TASK DESCRIPTION.
Could you please repeat the data below word for word?

DATA FOR THE TASK.
Segment Open

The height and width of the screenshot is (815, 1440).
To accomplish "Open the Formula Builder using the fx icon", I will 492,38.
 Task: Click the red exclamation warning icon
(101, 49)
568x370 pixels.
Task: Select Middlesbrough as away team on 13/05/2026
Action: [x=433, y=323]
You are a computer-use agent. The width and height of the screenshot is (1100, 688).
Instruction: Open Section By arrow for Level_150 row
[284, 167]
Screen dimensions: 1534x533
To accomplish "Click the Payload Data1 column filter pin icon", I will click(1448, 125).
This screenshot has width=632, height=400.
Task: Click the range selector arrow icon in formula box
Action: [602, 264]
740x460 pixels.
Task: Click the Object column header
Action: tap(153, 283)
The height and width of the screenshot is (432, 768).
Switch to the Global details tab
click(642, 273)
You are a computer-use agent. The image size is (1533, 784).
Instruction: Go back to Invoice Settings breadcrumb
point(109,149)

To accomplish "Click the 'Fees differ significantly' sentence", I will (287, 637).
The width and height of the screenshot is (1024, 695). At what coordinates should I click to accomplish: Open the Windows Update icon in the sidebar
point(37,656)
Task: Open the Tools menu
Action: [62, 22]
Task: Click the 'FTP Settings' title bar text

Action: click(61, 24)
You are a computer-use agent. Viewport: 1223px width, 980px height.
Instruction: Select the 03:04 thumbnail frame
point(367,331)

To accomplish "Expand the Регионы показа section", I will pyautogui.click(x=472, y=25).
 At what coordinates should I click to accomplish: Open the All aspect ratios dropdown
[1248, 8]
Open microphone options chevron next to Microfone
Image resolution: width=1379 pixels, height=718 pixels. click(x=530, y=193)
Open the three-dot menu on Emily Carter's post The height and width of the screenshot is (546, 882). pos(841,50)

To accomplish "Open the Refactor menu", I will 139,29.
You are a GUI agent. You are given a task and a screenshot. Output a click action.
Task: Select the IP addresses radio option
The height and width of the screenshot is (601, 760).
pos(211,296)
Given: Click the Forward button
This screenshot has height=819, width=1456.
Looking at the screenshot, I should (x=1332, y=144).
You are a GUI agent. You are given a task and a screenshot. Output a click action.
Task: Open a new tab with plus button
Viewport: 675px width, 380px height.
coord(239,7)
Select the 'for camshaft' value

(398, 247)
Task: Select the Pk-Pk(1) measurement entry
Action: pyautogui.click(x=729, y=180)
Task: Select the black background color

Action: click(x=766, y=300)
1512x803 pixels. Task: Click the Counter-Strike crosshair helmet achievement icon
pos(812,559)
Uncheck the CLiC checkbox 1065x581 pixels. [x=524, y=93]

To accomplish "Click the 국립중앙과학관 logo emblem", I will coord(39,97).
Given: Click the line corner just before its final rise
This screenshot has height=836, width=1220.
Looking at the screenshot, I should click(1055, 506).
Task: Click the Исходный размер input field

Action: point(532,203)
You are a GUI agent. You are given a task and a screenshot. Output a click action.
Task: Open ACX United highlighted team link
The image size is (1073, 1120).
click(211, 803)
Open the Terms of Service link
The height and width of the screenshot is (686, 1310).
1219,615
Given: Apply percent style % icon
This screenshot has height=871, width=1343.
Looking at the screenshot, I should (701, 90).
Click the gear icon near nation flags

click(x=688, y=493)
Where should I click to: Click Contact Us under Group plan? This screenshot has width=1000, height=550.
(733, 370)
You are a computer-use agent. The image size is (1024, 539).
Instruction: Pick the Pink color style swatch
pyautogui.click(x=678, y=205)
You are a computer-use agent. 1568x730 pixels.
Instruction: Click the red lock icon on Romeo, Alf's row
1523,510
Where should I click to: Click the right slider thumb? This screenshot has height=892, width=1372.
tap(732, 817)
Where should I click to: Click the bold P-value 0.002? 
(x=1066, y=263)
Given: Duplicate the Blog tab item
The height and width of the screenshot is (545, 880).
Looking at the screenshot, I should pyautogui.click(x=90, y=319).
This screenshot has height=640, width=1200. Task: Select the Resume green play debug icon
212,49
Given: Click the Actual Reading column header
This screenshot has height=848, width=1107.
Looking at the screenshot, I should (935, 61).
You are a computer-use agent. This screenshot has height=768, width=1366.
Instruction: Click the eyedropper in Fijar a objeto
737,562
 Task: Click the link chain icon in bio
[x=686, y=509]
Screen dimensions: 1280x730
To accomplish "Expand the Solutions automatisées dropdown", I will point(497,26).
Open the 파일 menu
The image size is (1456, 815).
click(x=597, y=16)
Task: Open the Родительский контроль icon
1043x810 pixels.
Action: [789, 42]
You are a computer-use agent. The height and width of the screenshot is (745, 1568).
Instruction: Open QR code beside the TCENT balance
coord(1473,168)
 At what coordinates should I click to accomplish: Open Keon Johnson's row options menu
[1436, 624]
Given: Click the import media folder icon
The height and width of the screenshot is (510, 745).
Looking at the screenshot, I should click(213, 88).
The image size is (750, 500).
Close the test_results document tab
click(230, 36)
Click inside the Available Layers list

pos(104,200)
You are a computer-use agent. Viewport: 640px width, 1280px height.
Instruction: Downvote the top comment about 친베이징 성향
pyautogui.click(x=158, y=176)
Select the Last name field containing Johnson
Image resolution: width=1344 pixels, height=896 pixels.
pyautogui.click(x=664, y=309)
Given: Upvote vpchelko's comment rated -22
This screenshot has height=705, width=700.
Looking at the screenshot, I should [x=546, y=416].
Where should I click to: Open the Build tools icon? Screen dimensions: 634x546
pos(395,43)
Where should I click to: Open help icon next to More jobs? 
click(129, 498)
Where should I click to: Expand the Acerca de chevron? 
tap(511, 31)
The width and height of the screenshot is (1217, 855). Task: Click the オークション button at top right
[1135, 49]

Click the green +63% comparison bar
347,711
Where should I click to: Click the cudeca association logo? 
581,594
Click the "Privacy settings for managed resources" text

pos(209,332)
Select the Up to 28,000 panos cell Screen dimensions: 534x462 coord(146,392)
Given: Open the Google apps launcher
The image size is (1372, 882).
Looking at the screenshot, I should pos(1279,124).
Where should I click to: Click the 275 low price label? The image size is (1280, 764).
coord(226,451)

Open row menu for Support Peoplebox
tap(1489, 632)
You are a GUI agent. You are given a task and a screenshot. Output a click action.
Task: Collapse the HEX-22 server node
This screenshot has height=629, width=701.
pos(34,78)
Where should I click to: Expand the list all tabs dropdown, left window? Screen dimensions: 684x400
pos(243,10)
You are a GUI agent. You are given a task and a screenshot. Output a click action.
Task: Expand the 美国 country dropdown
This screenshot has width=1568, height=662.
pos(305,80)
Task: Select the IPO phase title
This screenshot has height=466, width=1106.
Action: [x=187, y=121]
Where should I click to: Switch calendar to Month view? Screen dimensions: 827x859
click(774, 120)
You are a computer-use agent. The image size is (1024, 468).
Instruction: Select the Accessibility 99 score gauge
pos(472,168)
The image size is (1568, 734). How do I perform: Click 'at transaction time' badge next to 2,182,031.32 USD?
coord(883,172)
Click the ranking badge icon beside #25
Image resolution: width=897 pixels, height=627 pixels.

Segment Closed

RESULT OF THIS TASK.
The height and width of the screenshot is (815, 1440).
To accomplish "Open the Formula Builder using the fx icon", I will 492,38.
 Task: Click the red exclamation warning icon
(101, 49)
568x370 pixels.
Task: Select Middlesbrough as away team on 13/05/2026
Action: [x=433, y=323]
You are a computer-use agent. The width and height of the screenshot is (1100, 688).
Instruction: Open Section By arrow for Level_150 row
[284, 167]
Screen dimensions: 1534x533
To accomplish "Click the Payload Data1 column filter pin icon", I will click(1448, 125).
This screenshot has width=632, height=400.
Task: Click the range selector arrow icon in formula box
Action: [602, 264]
740x460 pixels.
Task: Click the Object column header
Action: tap(153, 283)
The height and width of the screenshot is (432, 768).
Switch to the Global details tab
click(642, 273)
You are a computer-use agent. The image size is (1533, 784).
Instruction: Go back to Invoice Settings breadcrumb
point(109,149)

To accomplish "Click the 'Fees differ significantly' sentence", I will (287, 637).
The width and height of the screenshot is (1024, 695). At what coordinates should I click to accomplish: Open the Windows Update icon in the sidebar
point(37,656)
Task: Open the Tools menu
Action: [62, 22]
Task: Click the 'FTP Settings' title bar text

Action: click(61, 24)
You are a computer-use agent. Viewport: 1223px width, 980px height.
Instruction: Select the 03:04 thumbnail frame
point(367,331)

To accomplish "Expand the Регионы показа section", I will pyautogui.click(x=472, y=25).
 At what coordinates should I click to accomplish: Open the All aspect ratios dropdown
[1248, 8]
Open microphone options chevron next to Microfone
Image resolution: width=1379 pixels, height=718 pixels. click(x=530, y=193)
Open the three-dot menu on Emily Carter's post The height and width of the screenshot is (546, 882). pos(841,50)

To accomplish "Open the Refactor menu", I will 139,29.
You are a GUI agent. You are given a task and a screenshot. Output a click action.
Task: Select the IP addresses radio option
The height and width of the screenshot is (601, 760).
pos(211,296)
Given: Click the Forward button
This screenshot has height=819, width=1456.
Looking at the screenshot, I should (x=1332, y=144).
You are a GUI agent. You are given a task and a screenshot. Output a click action.
Task: Open a new tab with plus button
Viewport: 675px width, 380px height.
coord(239,7)
Select the 'for camshaft' value

(398, 247)
Task: Select the Pk-Pk(1) measurement entry
Action: pyautogui.click(x=729, y=180)
Task: Select the black background color

Action: click(x=766, y=300)
1512x803 pixels. Task: Click the Counter-Strike crosshair helmet achievement icon
pos(812,559)
Uncheck the CLiC checkbox 1065x581 pixels. [x=524, y=93]

To accomplish "Click the 국립중앙과학관 logo emblem", I will coord(39,97).
Given: Click the line corner just before its final rise
This screenshot has height=836, width=1220.
Looking at the screenshot, I should click(1055, 506).
Task: Click the Исходный размер input field

Action: point(532,203)
You are a GUI agent. You are given a task and a screenshot. Output a click action.
Task: Open ACX United highlighted team link
The image size is (1073, 1120).
click(211, 803)
Open the Terms of Service link
The height and width of the screenshot is (686, 1310).
1219,615
Given: Apply percent style % icon
This screenshot has height=871, width=1343.
Looking at the screenshot, I should (701, 90).
Click the gear icon near nation flags

click(x=688, y=493)
Where should I click to: Click Contact Us under Group plan? This screenshot has width=1000, height=550.
(733, 370)
You are a computer-use agent. The image size is (1024, 539).
Instruction: Pick the Pink color style swatch
pyautogui.click(x=678, y=205)
You are a computer-use agent. 1568x730 pixels.
Instruction: Click the red lock icon on Romeo, Alf's row
1523,510
Where should I click to: Click the right slider thumb? This screenshot has height=892, width=1372.
tap(732, 817)
Where should I click to: Click the bold P-value 0.002? 
(x=1066, y=263)
Given: Duplicate the Blog tab item
The height and width of the screenshot is (545, 880).
Looking at the screenshot, I should pyautogui.click(x=90, y=319).
This screenshot has height=640, width=1200. Task: Select the Resume green play debug icon
212,49
Given: Click the Actual Reading column header
This screenshot has height=848, width=1107.
Looking at the screenshot, I should (935, 61).
You are a computer-use agent. This screenshot has height=768, width=1366.
Instruction: Click the eyedropper in Fijar a objeto
737,562
 Task: Click the link chain icon in bio
[x=686, y=509]
Screen dimensions: 1280x730
To accomplish "Expand the Solutions automatisées dropdown", I will point(497,26).
Open the 파일 menu
The image size is (1456, 815).
click(x=597, y=16)
Task: Open the Родительский контроль icon
1043x810 pixels.
Action: [789, 42]
You are a computer-use agent. The height and width of the screenshot is (745, 1568).
Instruction: Open QR code beside the TCENT balance
coord(1473,168)
 At what coordinates should I click to accomplish: Open Keon Johnson's row options menu
[1436, 624]
Given: Click the import media folder icon
The height and width of the screenshot is (510, 745).
Looking at the screenshot, I should click(213, 88).
The image size is (750, 500).
Close the test_results document tab
click(230, 36)
Click inside the Available Layers list

pos(104,200)
You are a computer-use agent. Viewport: 640px width, 1280px height.
Instruction: Downvote the top comment about 친베이징 성향
pyautogui.click(x=158, y=176)
Select the Last name field containing Johnson
Image resolution: width=1344 pixels, height=896 pixels.
pyautogui.click(x=664, y=309)
Given: Upvote vpchelko's comment rated -22
This screenshot has height=705, width=700.
Looking at the screenshot, I should [x=546, y=416].
Where should I click to: Open the Build tools icon? Screen dimensions: 634x546
pos(395,43)
Where should I click to: Open help icon next to More jobs? 
click(129, 498)
Where should I click to: Expand the Acerca de chevron? 
tap(511, 31)
The width and height of the screenshot is (1217, 855). Task: Click the オークション button at top right
[1135, 49]

Click the green +63% comparison bar
347,711
Where should I click to: Click the cudeca association logo? 
581,594
Click the "Privacy settings for managed resources" text

pos(209,332)
Select the Up to 28,000 panos cell Screen dimensions: 534x462 coord(146,392)
Given: Open the Google apps launcher
The image size is (1372, 882).
Looking at the screenshot, I should pos(1279,124).
Where should I click to: Click the 275 low price label? The image size is (1280, 764).
coord(226,451)

Open row menu for Support Peoplebox
tap(1489, 632)
You are a GUI agent. You are given a task and a screenshot. Output a click action.
Task: Collapse the HEX-22 server node
This screenshot has height=629, width=701.
pos(34,78)
Where should I click to: Expand the list all tabs dropdown, left window? Screen dimensions: 684x400
pos(243,10)
You are a GUI agent. You are given a task and a screenshot. Output a click action.
Task: Expand the 美国 country dropdown
This screenshot has width=1568, height=662.
pos(305,80)
Task: Select the IPO phase title
This screenshot has height=466, width=1106.
Action: [x=187, y=121]
Where should I click to: Switch calendar to Month view? Screen dimensions: 827x859
click(774, 120)
You are a computer-use agent. The image size is (1024, 468).
Instruction: Select the Accessibility 99 score gauge
pos(472,168)
The image size is (1568, 734). How do I perform: Click 'at transaction time' badge next to 2,182,031.32 USD?
coord(883,172)
Click the ranking badge icon beside #25
Image resolution: width=897 pixels, height=627 pixels.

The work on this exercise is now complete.